-- begin DATASET ENTRIES --

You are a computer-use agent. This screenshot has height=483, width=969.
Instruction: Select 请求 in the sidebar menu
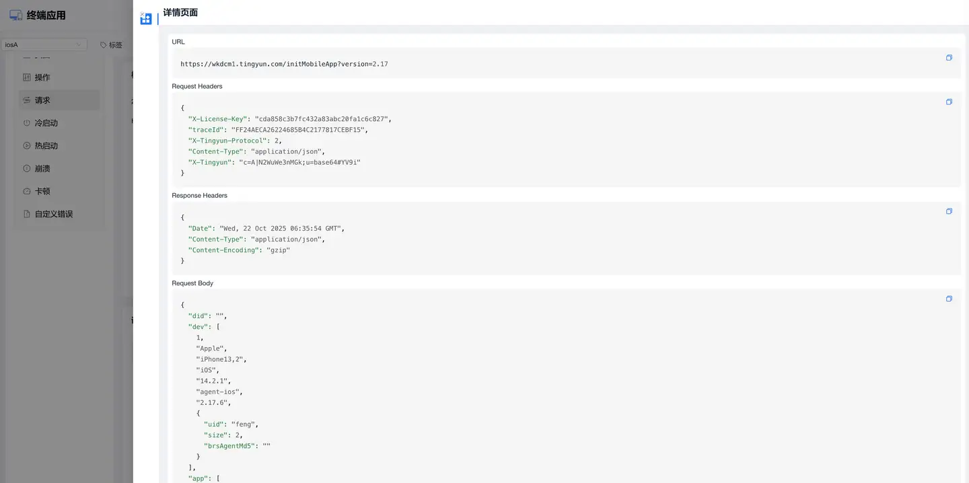coord(42,100)
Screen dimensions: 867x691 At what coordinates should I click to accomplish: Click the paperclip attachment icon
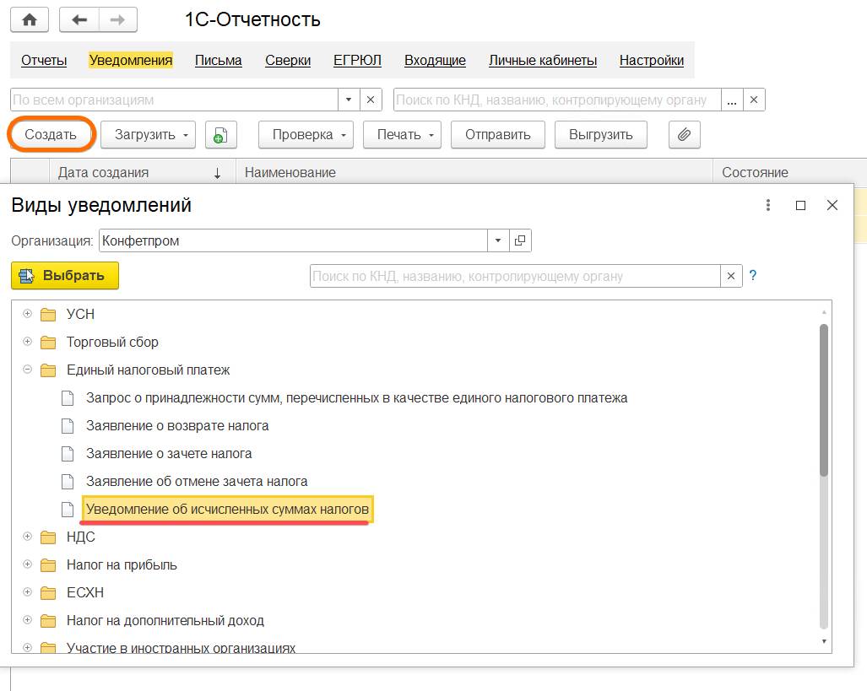pyautogui.click(x=684, y=135)

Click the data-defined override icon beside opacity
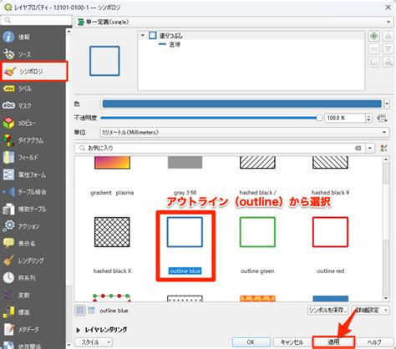(382, 118)
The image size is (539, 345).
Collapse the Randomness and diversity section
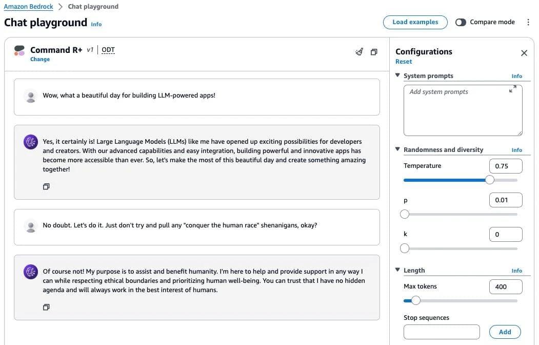point(397,149)
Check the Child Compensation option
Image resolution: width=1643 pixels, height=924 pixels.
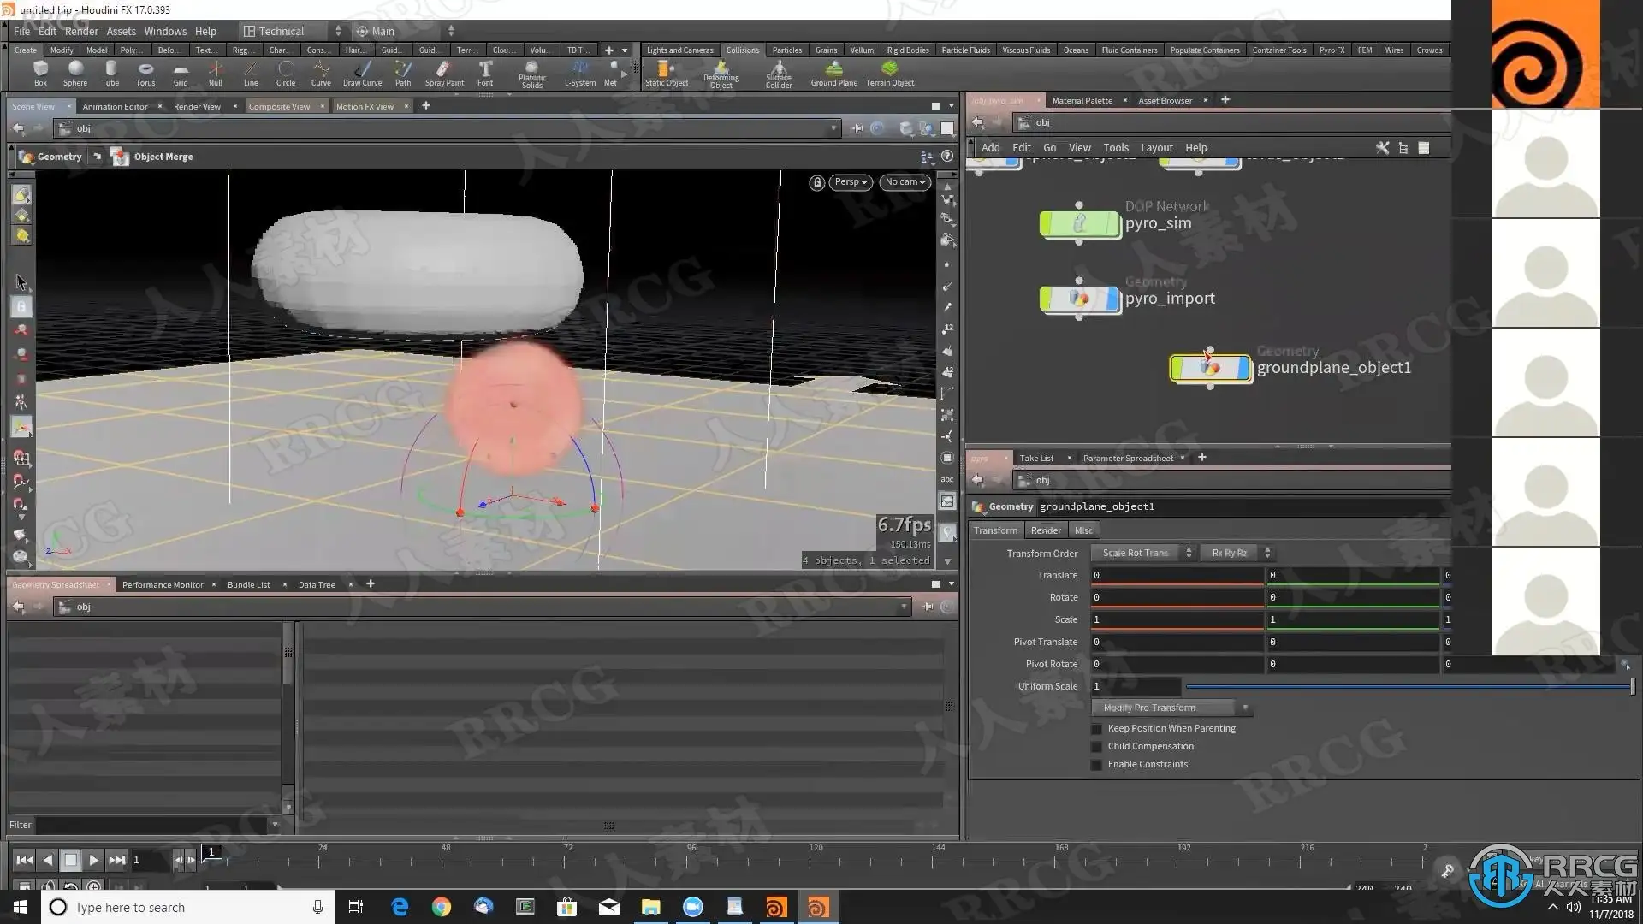coord(1097,747)
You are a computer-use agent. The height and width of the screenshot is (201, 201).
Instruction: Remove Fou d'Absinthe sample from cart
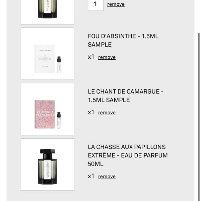[x=107, y=57]
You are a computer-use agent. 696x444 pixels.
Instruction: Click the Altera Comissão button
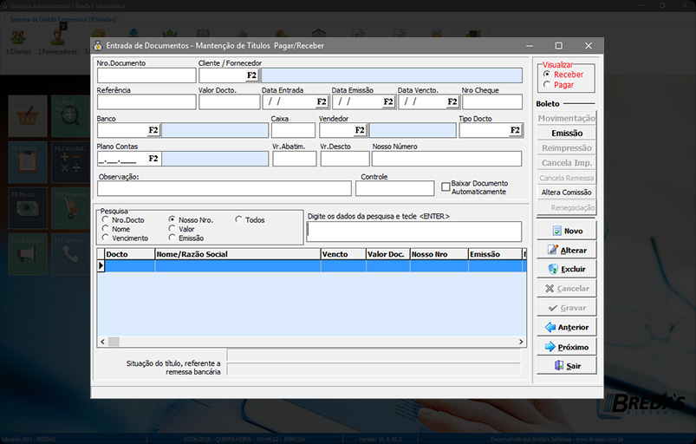click(566, 193)
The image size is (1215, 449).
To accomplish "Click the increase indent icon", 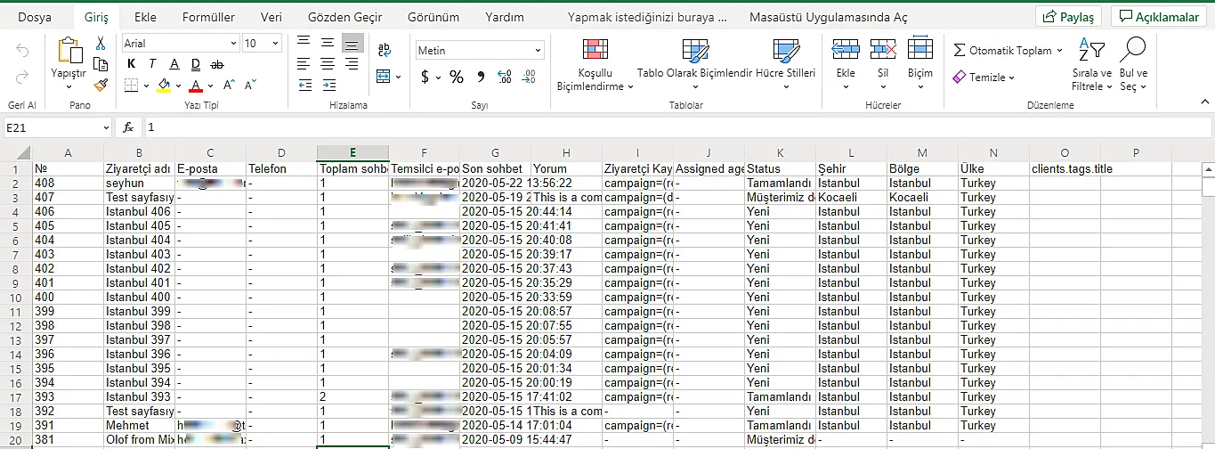I will [x=328, y=86].
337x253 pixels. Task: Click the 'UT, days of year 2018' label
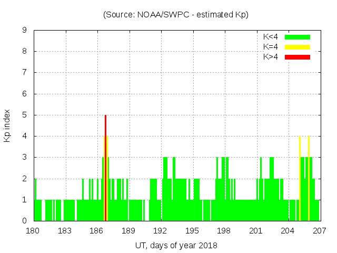[175, 245]
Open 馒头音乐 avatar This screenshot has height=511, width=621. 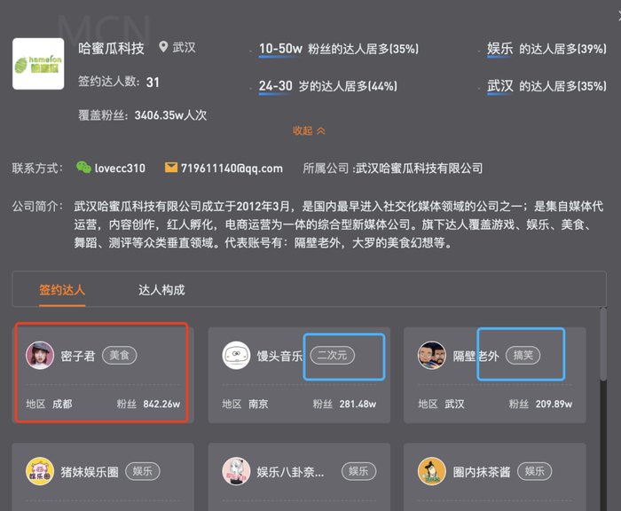tap(236, 356)
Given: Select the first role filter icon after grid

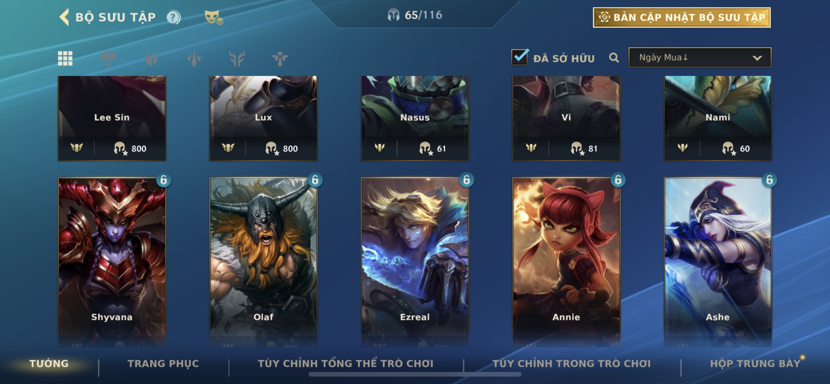Looking at the screenshot, I should 108,58.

-- end DATASET ENTRIES --

WHAT IS BEING ASKED |
Return the records above exactly as they appear, from the line with "Screen dimensions: 867x691" up to and including the line with "click(566, 193)", without the pictures.

FINISHED EXERCISE |
Screen dimensions: 867x691 At what coordinates should I click to accomplish: Click the paperclip attachment icon
pyautogui.click(x=684, y=135)

Click the data-defined override icon beside opacity
(382, 118)
The image size is (539, 345).
Collapse the Randomness and diversity section
point(397,149)
Check the Child Compensation option
Image resolution: width=1643 pixels, height=924 pixels.
coord(1097,747)
You are a computer-use agent. The height and width of the screenshot is (201, 201).
Instruction: Remove Fou d'Absinthe sample from cart
[x=107, y=57]
You are a computer-use agent. 696x444 pixels.
Instruction: Click the Altera Comissão button
click(566, 193)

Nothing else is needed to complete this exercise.